[start DATASET ENTRIES]
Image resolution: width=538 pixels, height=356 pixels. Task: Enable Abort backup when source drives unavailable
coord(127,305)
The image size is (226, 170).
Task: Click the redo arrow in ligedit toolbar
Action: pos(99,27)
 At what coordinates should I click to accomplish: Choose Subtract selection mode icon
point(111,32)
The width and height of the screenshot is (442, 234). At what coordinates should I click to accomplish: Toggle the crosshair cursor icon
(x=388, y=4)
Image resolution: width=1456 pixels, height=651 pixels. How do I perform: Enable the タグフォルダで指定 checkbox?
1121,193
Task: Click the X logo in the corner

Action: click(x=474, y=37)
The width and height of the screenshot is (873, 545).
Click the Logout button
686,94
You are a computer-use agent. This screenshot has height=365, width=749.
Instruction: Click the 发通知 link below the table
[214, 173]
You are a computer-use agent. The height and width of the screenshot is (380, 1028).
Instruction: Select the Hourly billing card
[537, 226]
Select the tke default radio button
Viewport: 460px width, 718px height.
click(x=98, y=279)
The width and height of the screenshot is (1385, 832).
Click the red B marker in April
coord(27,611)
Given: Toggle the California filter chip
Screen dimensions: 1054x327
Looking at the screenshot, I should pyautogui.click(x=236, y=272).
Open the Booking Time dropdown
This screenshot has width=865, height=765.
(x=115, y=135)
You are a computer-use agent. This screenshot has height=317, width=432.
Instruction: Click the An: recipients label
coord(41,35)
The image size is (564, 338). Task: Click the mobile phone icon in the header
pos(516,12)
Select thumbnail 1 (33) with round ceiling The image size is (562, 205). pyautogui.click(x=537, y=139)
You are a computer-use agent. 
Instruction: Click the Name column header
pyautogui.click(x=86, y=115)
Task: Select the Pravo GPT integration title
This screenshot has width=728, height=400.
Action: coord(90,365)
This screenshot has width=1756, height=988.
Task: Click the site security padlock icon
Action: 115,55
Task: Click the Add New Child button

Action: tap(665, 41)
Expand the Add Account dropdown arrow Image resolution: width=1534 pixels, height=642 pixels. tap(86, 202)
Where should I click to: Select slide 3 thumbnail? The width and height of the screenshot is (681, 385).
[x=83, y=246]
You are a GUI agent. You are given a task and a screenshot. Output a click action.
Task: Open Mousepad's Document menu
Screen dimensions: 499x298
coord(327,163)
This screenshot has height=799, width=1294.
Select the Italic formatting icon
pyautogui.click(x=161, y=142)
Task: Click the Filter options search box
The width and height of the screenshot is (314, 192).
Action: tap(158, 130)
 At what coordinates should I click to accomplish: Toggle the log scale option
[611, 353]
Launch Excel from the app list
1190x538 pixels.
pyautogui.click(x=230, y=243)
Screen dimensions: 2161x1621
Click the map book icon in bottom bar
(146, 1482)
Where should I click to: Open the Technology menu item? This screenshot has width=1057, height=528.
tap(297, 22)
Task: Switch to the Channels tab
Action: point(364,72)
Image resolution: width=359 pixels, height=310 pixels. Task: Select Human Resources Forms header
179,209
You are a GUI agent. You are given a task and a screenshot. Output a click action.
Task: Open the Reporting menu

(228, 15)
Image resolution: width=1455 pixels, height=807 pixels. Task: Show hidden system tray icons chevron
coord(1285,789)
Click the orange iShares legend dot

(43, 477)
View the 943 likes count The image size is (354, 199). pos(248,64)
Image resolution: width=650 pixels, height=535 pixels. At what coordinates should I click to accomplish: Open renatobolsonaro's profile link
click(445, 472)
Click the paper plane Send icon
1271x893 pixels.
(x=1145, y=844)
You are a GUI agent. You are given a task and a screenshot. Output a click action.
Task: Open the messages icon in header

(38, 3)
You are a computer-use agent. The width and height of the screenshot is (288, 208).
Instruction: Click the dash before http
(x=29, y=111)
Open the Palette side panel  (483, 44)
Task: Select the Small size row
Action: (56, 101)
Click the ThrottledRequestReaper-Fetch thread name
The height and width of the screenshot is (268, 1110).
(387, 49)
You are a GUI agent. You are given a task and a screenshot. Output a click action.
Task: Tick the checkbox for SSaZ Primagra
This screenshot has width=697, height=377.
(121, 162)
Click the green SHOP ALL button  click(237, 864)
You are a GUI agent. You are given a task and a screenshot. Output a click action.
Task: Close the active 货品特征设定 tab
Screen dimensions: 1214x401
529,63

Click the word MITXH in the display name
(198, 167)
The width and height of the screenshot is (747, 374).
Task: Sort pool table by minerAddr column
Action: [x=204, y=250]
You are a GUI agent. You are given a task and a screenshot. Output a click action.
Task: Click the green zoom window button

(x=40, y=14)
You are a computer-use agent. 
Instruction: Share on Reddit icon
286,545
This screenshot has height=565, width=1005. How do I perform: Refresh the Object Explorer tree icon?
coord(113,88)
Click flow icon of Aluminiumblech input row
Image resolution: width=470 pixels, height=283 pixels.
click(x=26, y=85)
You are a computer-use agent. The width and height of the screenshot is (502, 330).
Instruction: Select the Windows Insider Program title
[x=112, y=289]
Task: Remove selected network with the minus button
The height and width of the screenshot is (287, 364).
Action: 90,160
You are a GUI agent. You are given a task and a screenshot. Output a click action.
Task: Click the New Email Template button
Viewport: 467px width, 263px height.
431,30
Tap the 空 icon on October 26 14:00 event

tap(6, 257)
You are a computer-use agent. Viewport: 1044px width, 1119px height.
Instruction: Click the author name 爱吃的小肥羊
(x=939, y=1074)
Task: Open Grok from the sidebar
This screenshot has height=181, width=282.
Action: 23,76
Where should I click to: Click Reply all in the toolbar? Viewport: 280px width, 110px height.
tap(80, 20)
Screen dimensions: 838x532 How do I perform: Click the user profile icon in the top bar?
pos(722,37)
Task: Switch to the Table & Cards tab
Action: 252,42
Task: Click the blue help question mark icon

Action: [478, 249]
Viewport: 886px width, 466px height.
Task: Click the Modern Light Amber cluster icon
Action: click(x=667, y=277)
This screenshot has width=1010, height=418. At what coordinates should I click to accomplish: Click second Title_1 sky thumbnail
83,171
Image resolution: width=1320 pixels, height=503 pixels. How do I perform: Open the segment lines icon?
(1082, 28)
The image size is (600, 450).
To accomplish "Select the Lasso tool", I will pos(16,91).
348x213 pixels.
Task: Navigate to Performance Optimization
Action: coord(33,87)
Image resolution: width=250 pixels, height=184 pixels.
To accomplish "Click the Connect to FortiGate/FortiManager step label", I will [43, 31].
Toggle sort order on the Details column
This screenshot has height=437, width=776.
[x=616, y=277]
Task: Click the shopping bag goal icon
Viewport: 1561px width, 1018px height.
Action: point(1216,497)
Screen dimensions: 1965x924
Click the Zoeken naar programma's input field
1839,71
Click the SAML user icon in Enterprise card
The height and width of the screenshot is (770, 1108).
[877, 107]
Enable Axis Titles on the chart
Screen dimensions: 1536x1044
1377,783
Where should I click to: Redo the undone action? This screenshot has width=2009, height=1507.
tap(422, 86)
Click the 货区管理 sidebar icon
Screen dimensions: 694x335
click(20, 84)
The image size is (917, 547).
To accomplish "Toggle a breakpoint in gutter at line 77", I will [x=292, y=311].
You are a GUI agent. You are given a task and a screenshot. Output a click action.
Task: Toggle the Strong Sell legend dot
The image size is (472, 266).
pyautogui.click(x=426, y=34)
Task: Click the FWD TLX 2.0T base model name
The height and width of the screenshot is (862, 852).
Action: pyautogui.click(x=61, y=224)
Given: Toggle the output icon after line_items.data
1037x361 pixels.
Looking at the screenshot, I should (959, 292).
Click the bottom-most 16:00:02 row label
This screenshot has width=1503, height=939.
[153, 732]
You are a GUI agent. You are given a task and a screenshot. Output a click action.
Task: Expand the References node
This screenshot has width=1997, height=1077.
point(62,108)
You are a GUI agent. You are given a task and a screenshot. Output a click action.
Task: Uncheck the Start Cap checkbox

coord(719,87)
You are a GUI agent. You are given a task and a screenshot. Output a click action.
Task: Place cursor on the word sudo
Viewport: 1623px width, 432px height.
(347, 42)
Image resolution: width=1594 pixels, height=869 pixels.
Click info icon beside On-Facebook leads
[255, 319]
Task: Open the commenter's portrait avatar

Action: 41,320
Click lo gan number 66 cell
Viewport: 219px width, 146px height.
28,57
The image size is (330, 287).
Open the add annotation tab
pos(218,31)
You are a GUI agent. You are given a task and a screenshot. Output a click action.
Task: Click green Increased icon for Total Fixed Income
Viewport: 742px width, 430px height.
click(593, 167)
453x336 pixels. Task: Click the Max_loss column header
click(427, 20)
[end DATASET ENTRIES]
Reproduce the items verbatim, beginning at the line that contains "Where should I click to: Redo" and stopping after the line that contains "Action: pyautogui.click(x=61, y=224)".

REPLY
Where should I click to: Redo the undone action? This screenshot has width=2009, height=1507.
tap(422, 86)
Click the 货区管理 sidebar icon
Screen dimensions: 694x335
click(20, 84)
The image size is (917, 547).
To accomplish "Toggle a breakpoint in gutter at line 77", I will [x=292, y=311].
You are a GUI agent. You are given a task and a screenshot. Output a click action.
Task: Toggle the Strong Sell legend dot
The image size is (472, 266).
pyautogui.click(x=426, y=34)
Task: Click the FWD TLX 2.0T base model name
The height and width of the screenshot is (862, 852).
Action: pyautogui.click(x=61, y=224)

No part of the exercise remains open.